[Assignment] Begin the copy at the line that contains "Expand the 'to me' recipient details arrow", end it at the last line of the entries below, keep every word exact, and include no pictures.

Stored entries:
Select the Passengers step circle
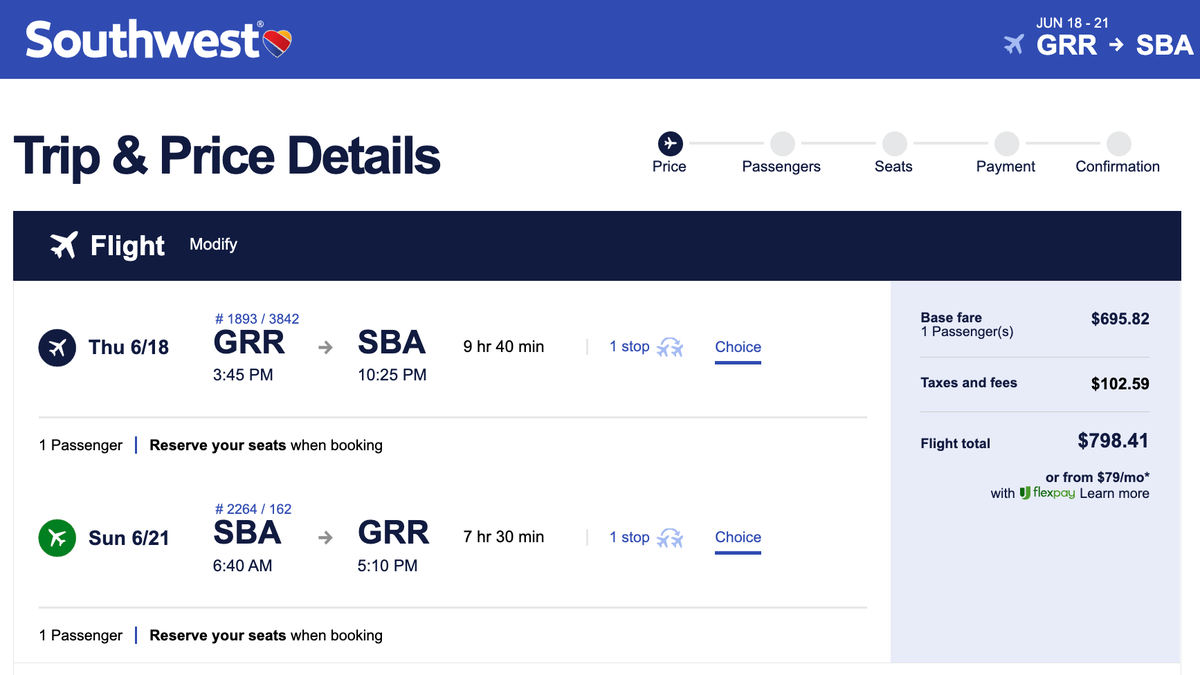The height and width of the screenshot is (675, 1200). coord(782,142)
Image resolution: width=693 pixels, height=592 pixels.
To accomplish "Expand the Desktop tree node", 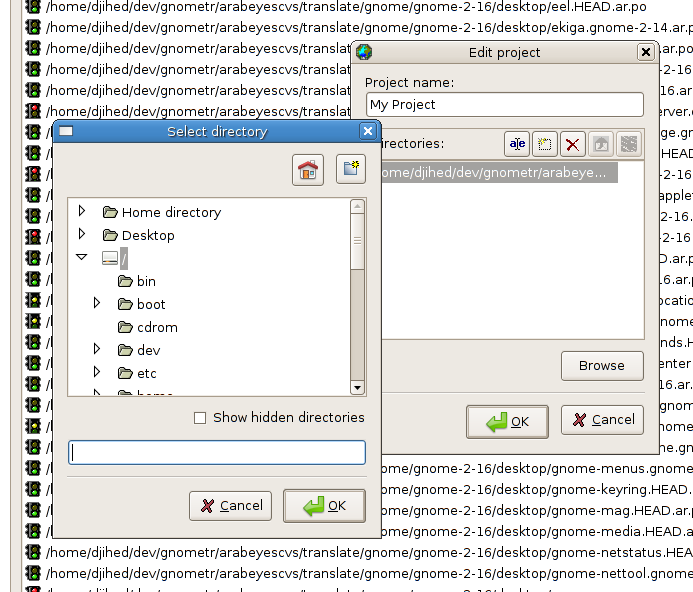I will [82, 234].
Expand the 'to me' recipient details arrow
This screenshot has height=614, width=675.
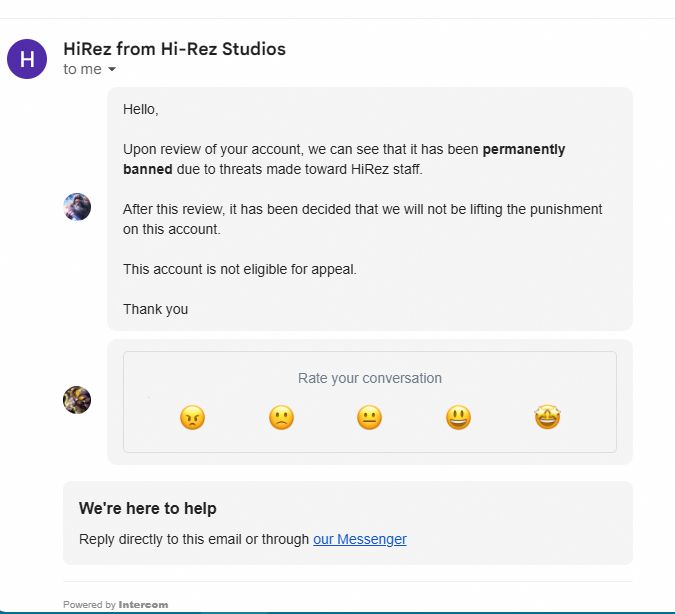point(112,70)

[Finished exercise]
Expand the 'to me' recipient details arrow
This screenshot has height=614, width=675.
point(112,70)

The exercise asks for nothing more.